We do not disclose the value of unsatisfied performance obligations for (i) contracts with an original expected length of one year or less and (ii) contracts for which we recognize revenue at the amount to which we have the right to invoice for services performed.
Cash, Restricted Cash and Cash Equivalents
Our cash and cash equivalents include cash and liquid financial instruments, including money market funds and term deposit investments, with maturities of three months or less when purchased. Restricted cash includes cash and cash equivalents that is restricted through legal contracts, regulations or our intention to use the cash for a specific purpose. Our restricted cash primarily relates to certain traveler deposits and to a lesser extent collateral for office leases. The following table reconciles cash, cash equivalents and restricted cash reported in our consolidated balance sheets to the total amount presented in our consolidated statements of cash flows:
 
March 31,
2020
 
December 31,
2019
 
(in millions)
Cash and cash equivalents
$
3,905

 
$
3,315

Restricted cash and cash equivalents
813

 
779

Restricted cash included within long-term investments and other assets
3

 
3

Total cash, cash equivalents and restricted cash and cash equivalents in the consolidated statement of cash flow
$
4,721

 
$
4,097


Accounts Receivable and Allowances
Accounts receivable are generally due within thirty days and are recorded net of an allowance for expected uncollectible amounts. We consider accounts outstanding longer than the contractual payment terms as past due.

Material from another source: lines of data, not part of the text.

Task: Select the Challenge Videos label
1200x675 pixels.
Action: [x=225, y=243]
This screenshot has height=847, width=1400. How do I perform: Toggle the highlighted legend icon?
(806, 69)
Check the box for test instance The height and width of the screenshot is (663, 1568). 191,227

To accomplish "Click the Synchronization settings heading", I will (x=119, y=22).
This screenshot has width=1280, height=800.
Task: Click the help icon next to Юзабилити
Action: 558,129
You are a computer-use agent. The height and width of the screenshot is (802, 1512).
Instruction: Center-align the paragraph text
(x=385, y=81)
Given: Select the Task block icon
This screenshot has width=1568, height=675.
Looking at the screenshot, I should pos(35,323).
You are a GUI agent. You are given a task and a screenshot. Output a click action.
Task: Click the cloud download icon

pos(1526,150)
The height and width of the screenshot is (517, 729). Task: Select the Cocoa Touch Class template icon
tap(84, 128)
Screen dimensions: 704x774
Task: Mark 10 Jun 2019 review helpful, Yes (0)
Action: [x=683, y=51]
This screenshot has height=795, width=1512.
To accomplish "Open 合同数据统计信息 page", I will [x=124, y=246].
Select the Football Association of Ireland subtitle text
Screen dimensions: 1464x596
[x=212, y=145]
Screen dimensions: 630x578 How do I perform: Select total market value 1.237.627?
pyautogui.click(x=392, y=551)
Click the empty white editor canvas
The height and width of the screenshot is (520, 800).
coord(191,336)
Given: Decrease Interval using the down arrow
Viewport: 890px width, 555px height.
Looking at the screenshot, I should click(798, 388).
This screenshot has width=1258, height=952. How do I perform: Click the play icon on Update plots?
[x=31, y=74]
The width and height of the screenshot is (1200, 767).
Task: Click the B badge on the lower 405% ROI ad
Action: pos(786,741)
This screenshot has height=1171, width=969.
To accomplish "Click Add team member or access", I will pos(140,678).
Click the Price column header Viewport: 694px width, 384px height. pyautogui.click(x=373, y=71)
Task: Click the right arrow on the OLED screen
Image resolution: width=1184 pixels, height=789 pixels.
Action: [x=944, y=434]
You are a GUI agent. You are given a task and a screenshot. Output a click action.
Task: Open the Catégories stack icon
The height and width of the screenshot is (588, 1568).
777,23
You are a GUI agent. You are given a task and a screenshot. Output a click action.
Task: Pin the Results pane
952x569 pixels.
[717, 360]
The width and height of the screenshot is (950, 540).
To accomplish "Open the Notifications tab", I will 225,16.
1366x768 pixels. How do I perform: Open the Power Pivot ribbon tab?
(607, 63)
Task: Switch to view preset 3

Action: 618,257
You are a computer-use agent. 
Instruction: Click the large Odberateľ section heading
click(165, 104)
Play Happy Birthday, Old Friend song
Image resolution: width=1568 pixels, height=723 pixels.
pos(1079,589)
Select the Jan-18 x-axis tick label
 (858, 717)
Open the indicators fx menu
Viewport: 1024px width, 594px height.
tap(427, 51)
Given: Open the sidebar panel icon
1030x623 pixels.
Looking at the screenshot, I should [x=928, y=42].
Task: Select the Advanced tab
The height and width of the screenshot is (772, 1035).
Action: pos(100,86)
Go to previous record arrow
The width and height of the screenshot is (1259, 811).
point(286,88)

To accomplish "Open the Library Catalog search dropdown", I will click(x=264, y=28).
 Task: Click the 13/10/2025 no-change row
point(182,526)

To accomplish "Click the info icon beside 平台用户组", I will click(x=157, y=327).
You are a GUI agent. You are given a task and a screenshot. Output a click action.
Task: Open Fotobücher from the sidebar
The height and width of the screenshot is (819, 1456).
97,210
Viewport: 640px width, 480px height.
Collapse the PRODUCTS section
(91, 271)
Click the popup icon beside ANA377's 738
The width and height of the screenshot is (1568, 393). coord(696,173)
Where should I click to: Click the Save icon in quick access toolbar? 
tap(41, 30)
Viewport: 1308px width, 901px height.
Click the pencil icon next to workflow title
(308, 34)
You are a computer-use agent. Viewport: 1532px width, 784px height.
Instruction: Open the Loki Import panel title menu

The risk characteristics we generally review when analyzing our accounts receivable pools primarily include the type of receivable (for example, credit card vs hotel collect), collection terms and historical or expected credit loss patterns. For each pool, we make estimates of expected credit losses for our allowance by considering a number of factors, including the length of time trade accounts receivable are past due, previous loss history continually updated for new collections data, the credit quality of our customers, current economic conditions, reasonable and supportable forecasts of future economic conditions and other factors that may affect our ability to collect from customers. The provision for estimated credit losses is recorded as cost of revenue in our consolidated statements of operations. During the three months ended March 31, 2020, we recorded approximately $59 million of incremental allowance for expected uncollectible amounts, including estimated future losses in consideration of the impact of COVID-19 pandemic on the economy and the Company, partially offset by $5 million of other adjustments. Actual future bad debt could differ materially from this estimate resulting from changes in our assumptions of the duration and severity of the impact of the COVID-19 pandemic.